Your goal
Look below for the line with "[Auf Twitter teilen] (172, 553)", and from there restate every line word for word until the entries end.

▽

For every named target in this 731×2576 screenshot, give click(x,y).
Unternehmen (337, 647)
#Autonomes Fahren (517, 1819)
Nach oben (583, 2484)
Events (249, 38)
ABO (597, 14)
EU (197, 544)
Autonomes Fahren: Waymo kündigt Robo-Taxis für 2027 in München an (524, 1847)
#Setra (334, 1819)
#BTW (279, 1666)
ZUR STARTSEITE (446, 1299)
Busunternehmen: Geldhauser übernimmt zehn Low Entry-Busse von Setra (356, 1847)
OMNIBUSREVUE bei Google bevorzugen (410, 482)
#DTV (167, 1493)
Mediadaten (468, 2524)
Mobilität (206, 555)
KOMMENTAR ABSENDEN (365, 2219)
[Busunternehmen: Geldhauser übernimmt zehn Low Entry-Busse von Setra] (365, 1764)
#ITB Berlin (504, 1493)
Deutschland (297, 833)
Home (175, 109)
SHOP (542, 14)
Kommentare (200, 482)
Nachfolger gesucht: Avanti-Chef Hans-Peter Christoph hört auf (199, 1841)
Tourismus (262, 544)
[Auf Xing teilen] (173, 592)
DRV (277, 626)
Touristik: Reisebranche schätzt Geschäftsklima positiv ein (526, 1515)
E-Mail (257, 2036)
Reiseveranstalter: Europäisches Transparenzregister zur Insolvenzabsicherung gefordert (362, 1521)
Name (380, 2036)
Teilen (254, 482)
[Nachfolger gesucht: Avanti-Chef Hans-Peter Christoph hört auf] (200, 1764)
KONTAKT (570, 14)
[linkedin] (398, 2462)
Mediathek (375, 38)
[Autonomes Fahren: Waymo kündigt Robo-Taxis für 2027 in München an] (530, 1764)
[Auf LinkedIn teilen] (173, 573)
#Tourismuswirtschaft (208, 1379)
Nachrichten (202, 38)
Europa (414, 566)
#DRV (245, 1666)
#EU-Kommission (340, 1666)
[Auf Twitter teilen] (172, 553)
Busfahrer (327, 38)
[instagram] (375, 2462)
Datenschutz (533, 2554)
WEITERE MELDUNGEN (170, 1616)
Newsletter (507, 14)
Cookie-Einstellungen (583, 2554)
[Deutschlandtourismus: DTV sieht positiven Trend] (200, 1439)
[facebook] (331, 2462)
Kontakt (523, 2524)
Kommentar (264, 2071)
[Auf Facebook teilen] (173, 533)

△

Result
[Auf Twitter teilen] (172, 553)
Busfahrer (327, 38)
[instagram] (375, 2462)
Datenschutz (533, 2554)
WEITERE MELDUNGEN (170, 1616)
Newsletter (507, 14)
Cookie-Einstellungen (583, 2554)
[Deutschlandtourismus: DTV sieht positiven Trend] (200, 1439)
[facebook] (331, 2462)
Kontakt (523, 2524)
Kommentar (264, 2071)
[Auf Facebook teilen] (173, 533)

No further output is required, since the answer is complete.